DATA EXTRACT section start

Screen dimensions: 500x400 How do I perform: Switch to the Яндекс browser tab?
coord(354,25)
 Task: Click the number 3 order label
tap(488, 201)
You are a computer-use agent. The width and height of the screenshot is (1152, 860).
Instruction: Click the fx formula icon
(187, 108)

DATA EXTRACT section end
DATA EXTRACT section start

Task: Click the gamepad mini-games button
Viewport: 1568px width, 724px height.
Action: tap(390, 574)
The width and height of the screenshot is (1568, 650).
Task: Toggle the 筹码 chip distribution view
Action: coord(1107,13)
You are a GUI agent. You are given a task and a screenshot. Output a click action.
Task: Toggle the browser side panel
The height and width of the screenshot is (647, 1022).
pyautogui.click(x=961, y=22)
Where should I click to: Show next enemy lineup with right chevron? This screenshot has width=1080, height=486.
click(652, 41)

DATA EXTRACT section end

(EXERCISE DIRECTIONS)
Look back at the entries above and repeat, unchanged, every line from the line holding "Task: Click the gamepad mini-games button" through the line holding "You are a GUI".

(EXERCISE RESULT)
Task: Click the gamepad mini-games button
Viewport: 1568px width, 724px height.
Action: tap(390, 574)
The width and height of the screenshot is (1568, 650).
Task: Toggle the 筹码 chip distribution view
Action: coord(1107,13)
You are a GUI agent. You are given a task and a screenshot. Output a click action.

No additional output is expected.